Un projet un peu fou?
La question se pose d'emblée : fonder une maison d'édition par les temps qui courent, alors que les éditeurs indépendants pullulent déjà et qu'on entend partout prédire la mort imminente du livre, n'est-ce pas singulièrement casse-cou? Geneviève le croyait à l'origine, jusqu'à ce que certains auteurs de la relève avec qui elle travaillait à la Courte échelle (où elle a mis sur pied la collection La Mèche) commencent à lui proposer des projets. « Chemin faisant, tu prends conscience que tu as une vision éditoriale propre et qu'il y a certains livres qui ne sont publiés nulle part, mais que toi tu mettrais au jour, résume-t-elle. Et là, tu réalises qu'il n'y a jamais trop d'éditeurs, tant qu'il y a des visions singulières et différentes. » Éventuellement, Geneviève s'est retrouvée à la croisée des chemins. « Beaucoup des écrivains avec qui je travaillais m'ont suggéré de fonder ma propre maison d'édition. J'étais morte de peur. Mais après avoir consulté des gens du milieu et des mentors, j'ai foncé. Et voilà, presque trois ans plus tard, on est rendus là et j'en suis bien contente. »
Source : Page Facebook du Cheval d'août
Un travail d'équipe
Même si elle tient l'entreprise à bout de bras, Geneviève insiste sur le fait que Le Cheval d'août, c'est le fruit du labeur de toute une équipe, qui travaille en quelque sorte dans la coulisse de la coulisse. « Le rôle des éditeurs est un peu surfait, croit-elle. On dit souvent qu'un éditeur, c'est une personne avec une vision, des coups de génie, qui déniche des manuscrits... C'est sûr qu'il faut que tu aies un sens très sûr du casting et de la politique éditoriale, et une certaine idée de ce que tu voudrais voir paraître dans l'horizon littéraire, mais c'est aussi un travail très artisanal. Au Cheval d'août, j'ai la chance de travailler à toutes les étapes avec des gens extraordinaires. Par exemple, je collabore avec des réviseurs ou des correcteurs chevronnés qui sont déjà des écrivains de grande qualité. Chaque texte devient un travail collaboratif, qui cumule la réflexion de plusieurs personnes. C'est d'autant plus important quand on travaille souvent avec des primo-romanciers. »

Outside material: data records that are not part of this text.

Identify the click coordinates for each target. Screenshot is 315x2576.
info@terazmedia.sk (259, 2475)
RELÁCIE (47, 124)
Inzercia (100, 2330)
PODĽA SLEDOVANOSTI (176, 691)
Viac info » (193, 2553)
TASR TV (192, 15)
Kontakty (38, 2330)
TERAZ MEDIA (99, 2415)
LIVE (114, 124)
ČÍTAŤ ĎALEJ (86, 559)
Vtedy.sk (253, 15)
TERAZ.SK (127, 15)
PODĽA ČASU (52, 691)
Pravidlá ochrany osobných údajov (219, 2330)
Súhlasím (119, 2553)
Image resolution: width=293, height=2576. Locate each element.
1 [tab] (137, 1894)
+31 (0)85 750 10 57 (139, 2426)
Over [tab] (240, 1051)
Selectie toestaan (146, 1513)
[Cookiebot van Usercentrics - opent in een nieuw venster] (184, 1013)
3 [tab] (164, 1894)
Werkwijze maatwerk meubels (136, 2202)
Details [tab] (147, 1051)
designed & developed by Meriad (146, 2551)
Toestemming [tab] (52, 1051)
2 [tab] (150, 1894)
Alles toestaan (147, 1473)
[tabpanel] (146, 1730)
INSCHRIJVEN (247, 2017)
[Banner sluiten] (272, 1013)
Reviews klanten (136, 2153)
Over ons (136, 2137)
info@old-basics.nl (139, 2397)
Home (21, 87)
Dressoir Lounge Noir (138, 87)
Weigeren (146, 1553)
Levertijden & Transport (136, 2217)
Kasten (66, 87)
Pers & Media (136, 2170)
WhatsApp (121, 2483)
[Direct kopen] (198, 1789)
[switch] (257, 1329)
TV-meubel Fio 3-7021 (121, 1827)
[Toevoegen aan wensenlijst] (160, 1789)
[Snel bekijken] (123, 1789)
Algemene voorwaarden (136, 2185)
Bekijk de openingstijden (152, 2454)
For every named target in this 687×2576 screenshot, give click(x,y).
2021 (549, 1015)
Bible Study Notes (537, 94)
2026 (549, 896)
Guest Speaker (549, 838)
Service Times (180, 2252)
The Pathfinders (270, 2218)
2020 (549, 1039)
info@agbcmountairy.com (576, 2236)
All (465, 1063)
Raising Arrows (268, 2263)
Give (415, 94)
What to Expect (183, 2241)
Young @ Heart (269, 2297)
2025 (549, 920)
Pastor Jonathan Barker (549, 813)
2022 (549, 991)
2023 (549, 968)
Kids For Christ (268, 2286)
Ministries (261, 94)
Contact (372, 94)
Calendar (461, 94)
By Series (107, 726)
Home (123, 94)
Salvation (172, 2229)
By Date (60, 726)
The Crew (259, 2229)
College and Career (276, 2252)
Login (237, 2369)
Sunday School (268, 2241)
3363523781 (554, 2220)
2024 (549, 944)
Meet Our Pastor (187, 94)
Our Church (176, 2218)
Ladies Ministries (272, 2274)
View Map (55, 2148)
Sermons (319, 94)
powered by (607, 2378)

Nouvelles voix recherchées
Mettre au monde de nouvelles voix, c'est l'une des priorités éditoriales de la maison, même si Geneviève admet que travailler avec de jeunes auteurs, c'est «se donner du trouble». Heureusement, c'est aussi bien d'autres choses. Quand Geneviève a parcouru le manuscrit des Filles bleues de l'été de Mikella Nicol pour la première fois, elle a compris qu'elle tenait quelque chose de précieux. « Mikella, c'est une révélation, qui appartient à une génération fort intéressante : des jeunes femmes dans la vingtaine, qui ont une formation littéraire solide, sont féministes et ont des démarches très affirmées. Le livre de Mikella, c'est le type de livre que je veux publier. C'est un grand roman de jeunesse, un peu comme Françoise Sagan. Elle est arrivée avec une parole extrêmement lyrique et poétique, qui rappelle à la fois Virgin suicides et Anne Hébert. Elle se démarque par son sens de la métaphore et son refus de la monstration à une époque où la mode est à la littérature très trash. » Avec ce roman et Chercher Sam de Sophie Bienvenu entre les mains, Geneviève a décidé de plonger sans filet, lançant Le Cheval d'août six mois avant la date prévue initialement.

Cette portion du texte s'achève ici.